ACTIVITY: Lines holding the string "icon" are the ones to copy; find them all in the data.

[Stored dataset items]
________________________

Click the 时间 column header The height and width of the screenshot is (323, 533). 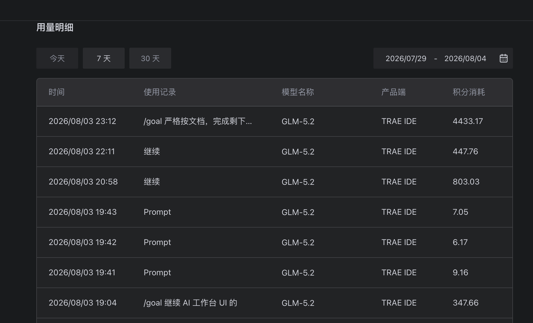click(x=57, y=92)
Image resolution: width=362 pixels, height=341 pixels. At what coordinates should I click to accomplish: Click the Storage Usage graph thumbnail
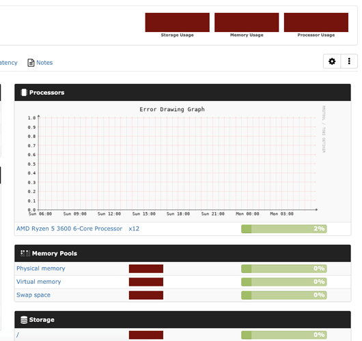(178, 23)
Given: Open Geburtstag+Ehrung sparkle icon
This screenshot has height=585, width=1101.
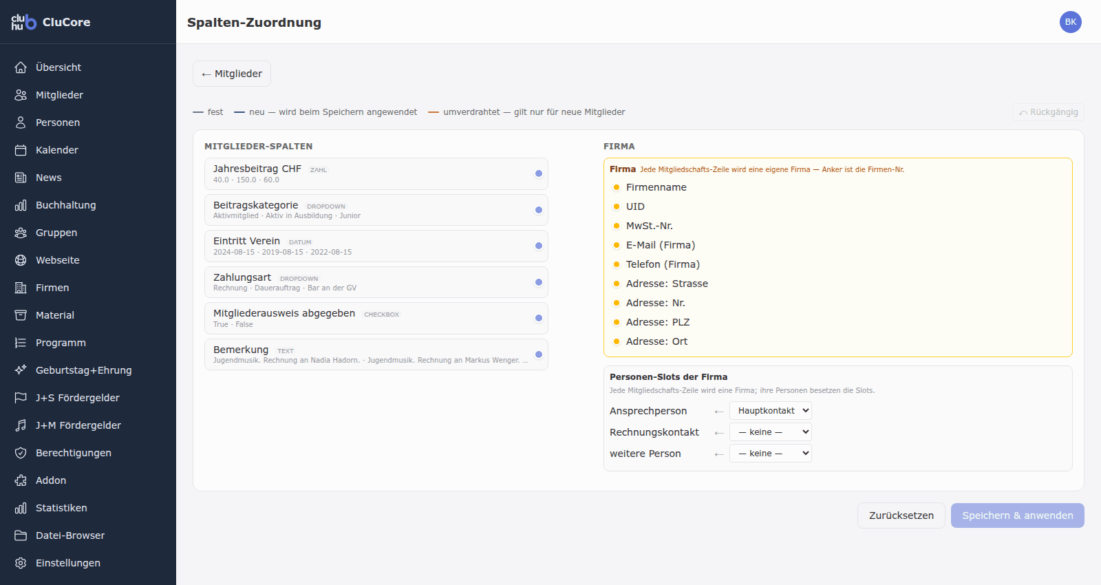Looking at the screenshot, I should pos(21,370).
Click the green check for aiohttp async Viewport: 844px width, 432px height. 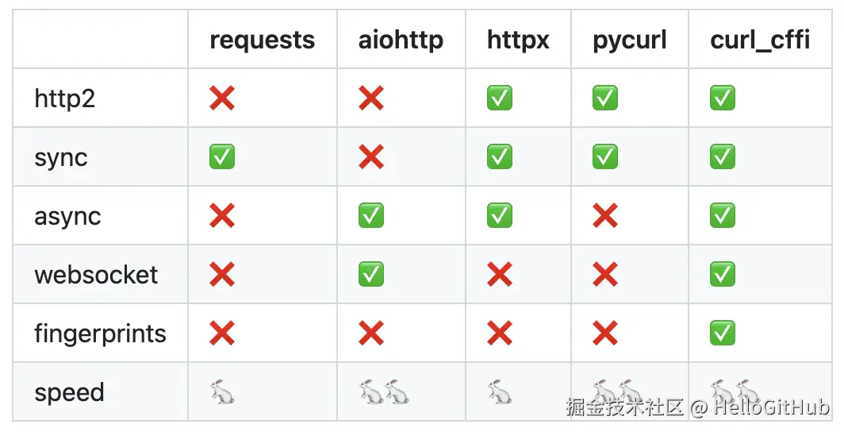(x=371, y=216)
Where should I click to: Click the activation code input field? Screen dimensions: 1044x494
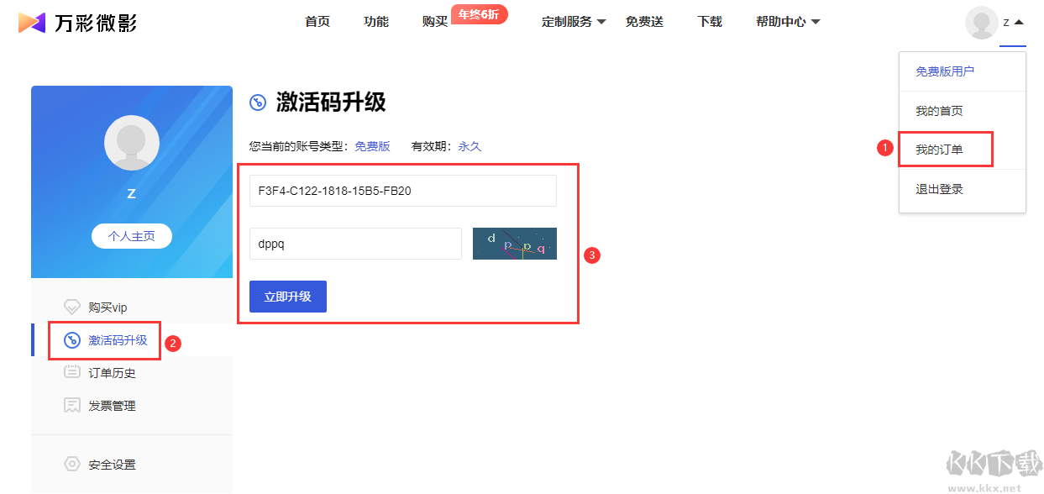[x=402, y=191]
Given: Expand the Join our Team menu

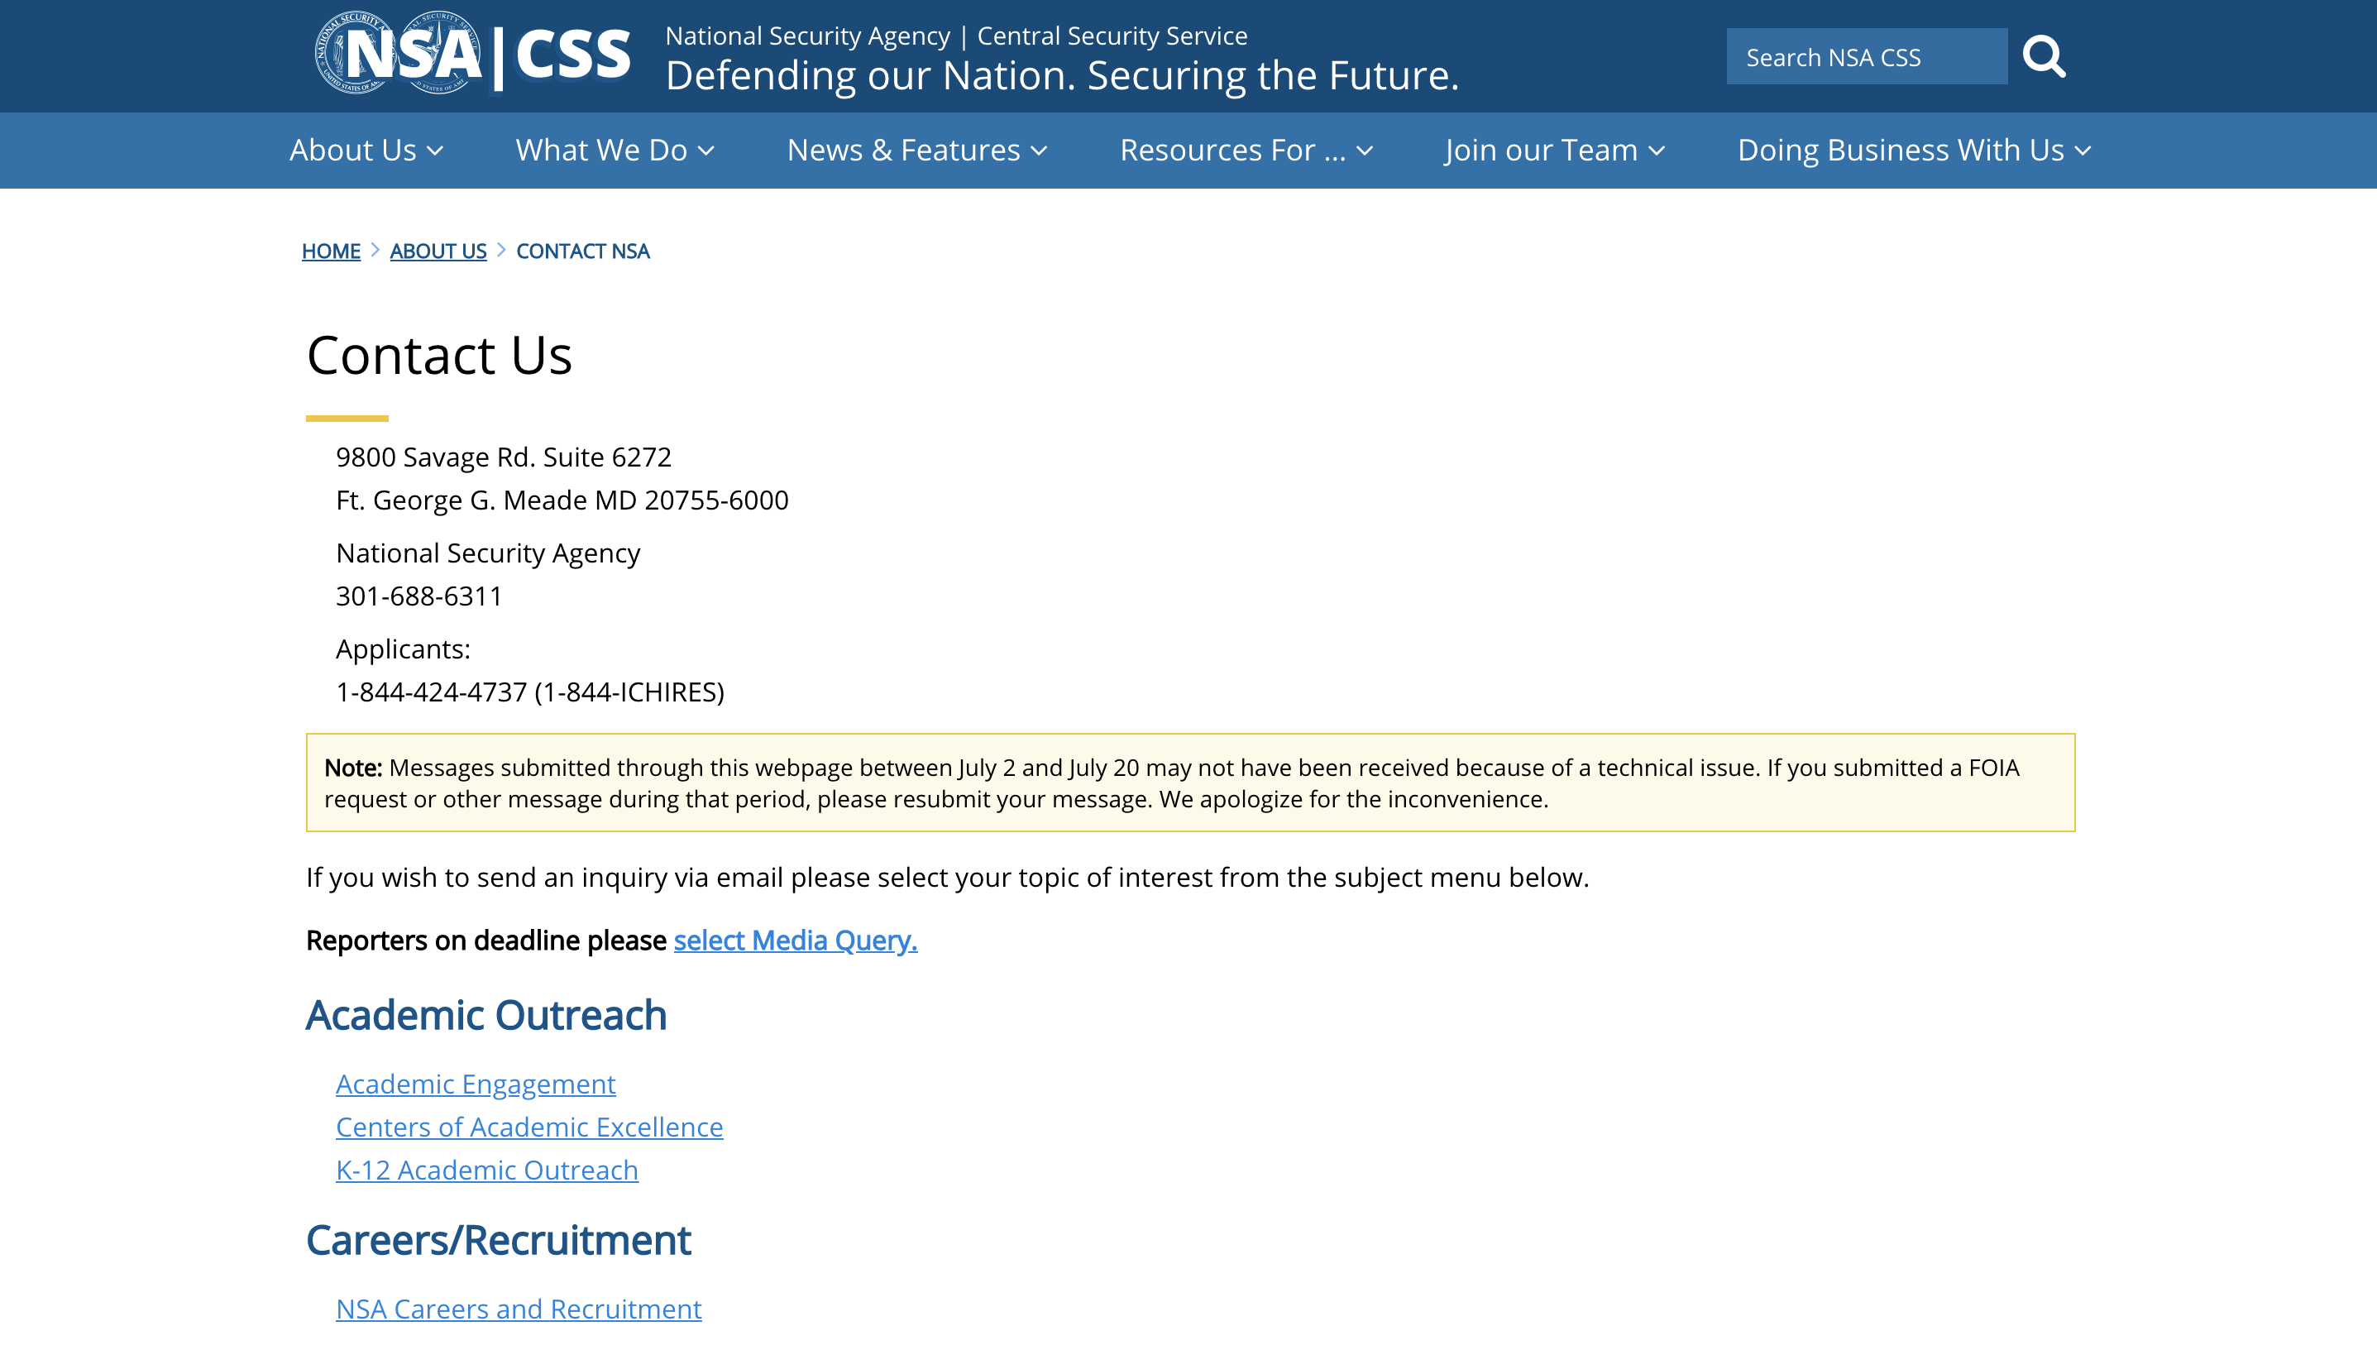Looking at the screenshot, I should pyautogui.click(x=1554, y=150).
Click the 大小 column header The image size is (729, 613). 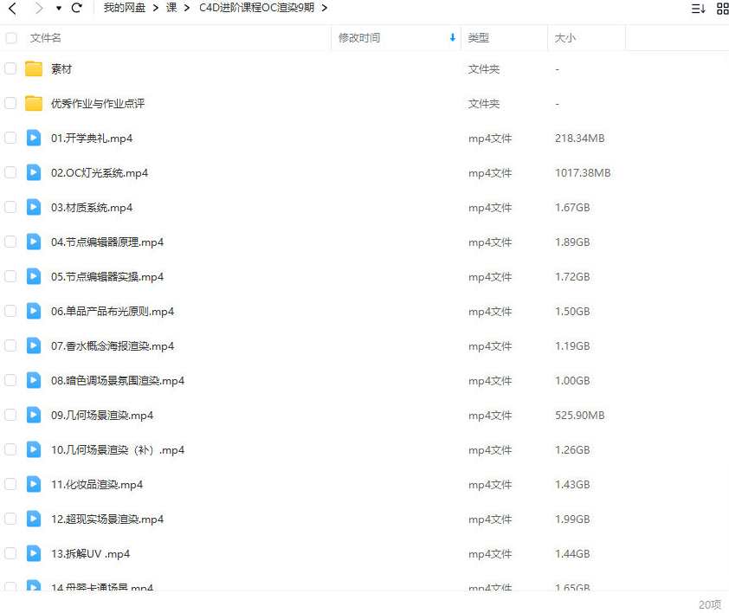564,38
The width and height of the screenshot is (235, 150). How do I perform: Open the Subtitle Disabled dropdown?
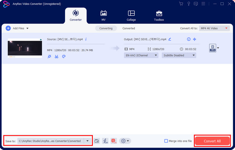click(179, 55)
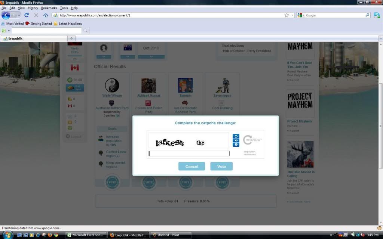Click the Firefox Back arrow button
This screenshot has width=383, height=239.
[6, 15]
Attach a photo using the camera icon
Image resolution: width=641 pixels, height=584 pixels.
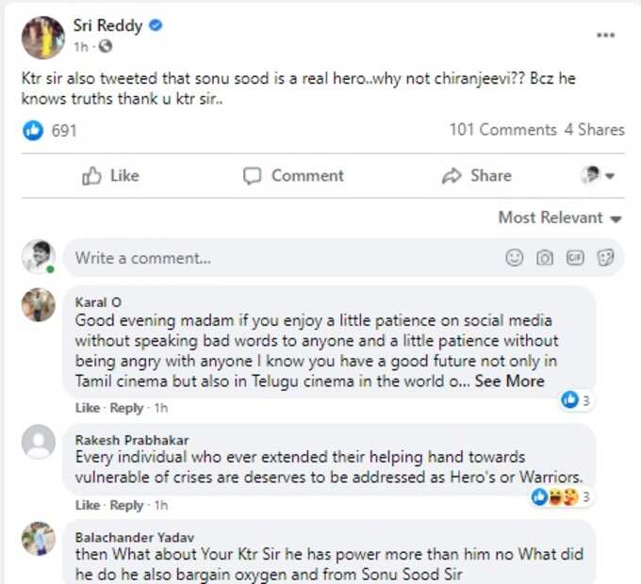click(x=545, y=258)
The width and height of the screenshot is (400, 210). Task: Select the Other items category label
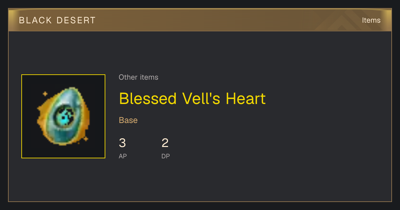138,77
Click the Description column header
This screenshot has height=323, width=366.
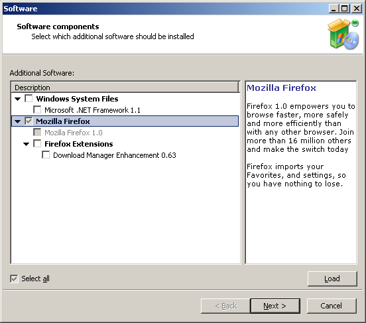coord(125,88)
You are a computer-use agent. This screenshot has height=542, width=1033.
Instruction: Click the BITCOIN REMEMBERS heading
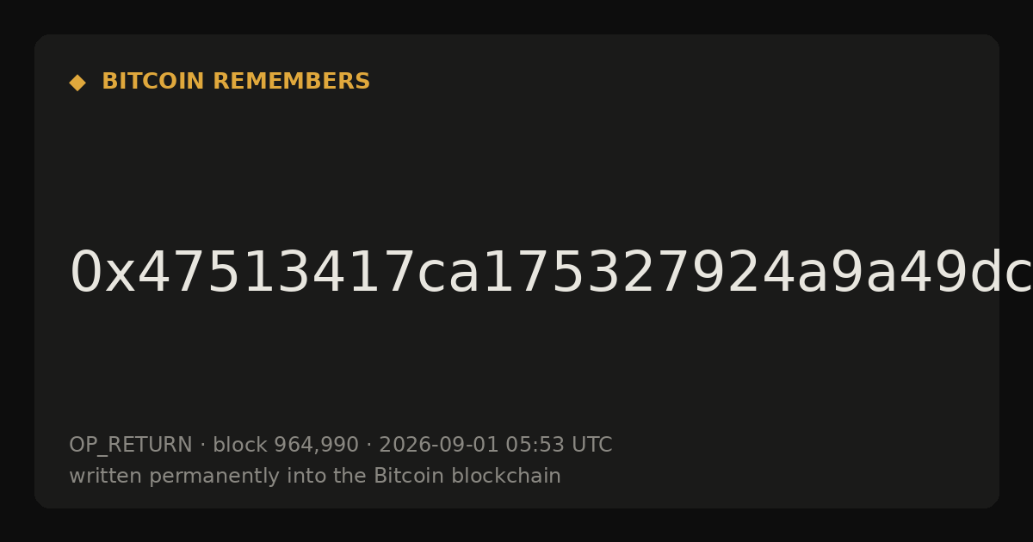point(236,82)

________________________

ANSWER SPACE:
Given: Open Geburtstag+Ehrung sparkle icon
Attach a photo using the camera icon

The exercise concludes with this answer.